2. Community Health Helpers: Train and deploy community health workers or helpers who can provide personalized support and guidance to pregnant women and new mothers. These helpers can visit homes, conduct health assessments, offer counseling, and connect women to appropriate healthcare services.

3. Behavioral Feedback and Support: Implement a system that provides mothers with regular feedback on their caregiving behaviors and interactions with their infants. This feedback can be delivered through the mobile app or in-person visits, and can help mothers improve their self-efficacy and parenting skills.

4. Mental Health Screening and Support: Integrate mental health screening tools into routine maternal health assessments. Identify women at risk of mental health disorders and provide appropriate counseling and support services. This can help address postnatal depression and other mental health challenges that may affect maternal well-being.

To simulate the impact of these recommendations on improving access to maternal health, a methodology could include the following steps:

1. Define the target population: Identify the specific group of pregnant women and new mothers who would benefit from the innovations. Consider factors such as geographic location, socioeconomic status, and cultural context.

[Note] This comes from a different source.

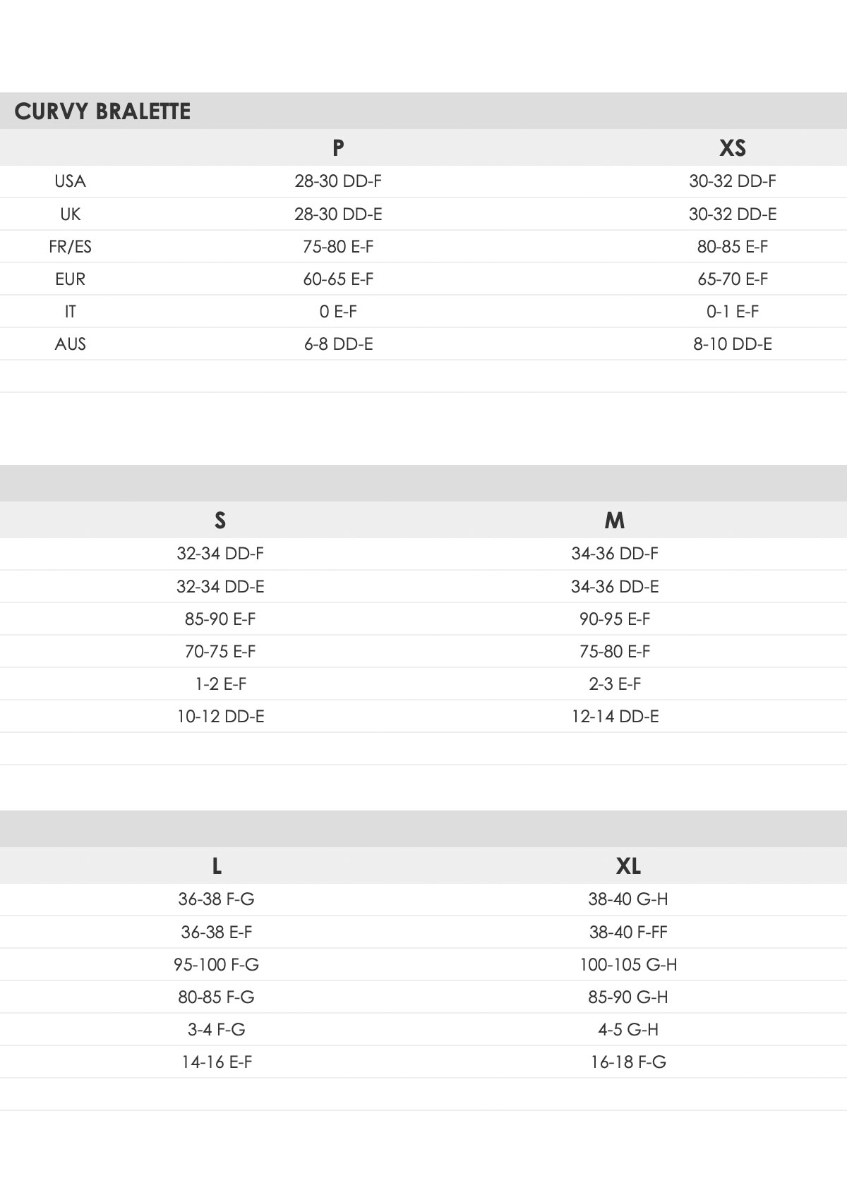Viewport: 847px width, 1185px height.
Task: Select the XL size column header
Action: [x=628, y=865]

2. Collect baseline data: Gather information on the current state of maternal health access and outcomes in the target population. This can include data on healthcare utilization, maternal and infant health indicators, and barriers to accessing care.

3. Design the intervention: Develop a detailed plan for implementing the recommended innovations. Specify the components, delivery methods, and timeline for each intervention. Consider the resources and infrastructure needed to support the interventions.

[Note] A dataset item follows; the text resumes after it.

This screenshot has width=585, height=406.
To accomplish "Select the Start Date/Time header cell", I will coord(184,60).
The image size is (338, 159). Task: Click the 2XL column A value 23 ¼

4. Conduct a pilot study: Test the interventions on a smaller scale to assess feasibility, acceptability, and potential impact. Collect data on key outcomes such as maternal self-efficacy, infant development, and healthcare utilization. Use this data to refine the interventions if necessary.

5. Implement the interventions: Roll out the interventions to the target population. Monitor the delivery and uptake of the interventions, and track relevant outcomes over time.

6. Evaluate the impact: Compare the outcomes of the target population before and after the implementation of the interventions. Use statistical analysis to assess the effectiveness of the innovations in improving access to maternal health. Consider factors such as changes in healthcare utilization, maternal and infant health indicators, and user satisfaction.

7. Disseminate the findings: Share the results of the impact evaluation through publications, presentations, and engagement with relevant stakeholders. Highlight the successes and challenges of the interventions, and provide recommendations for scaling up and sustaining the innovations.

By following this methodology, researchers and policymakers can gain insights into the potential benefits and challenges of implementing innovations to improve access to maternal health. This information can inform future efforts to address maternal health disparities and promote positive maternal and infant outcomes.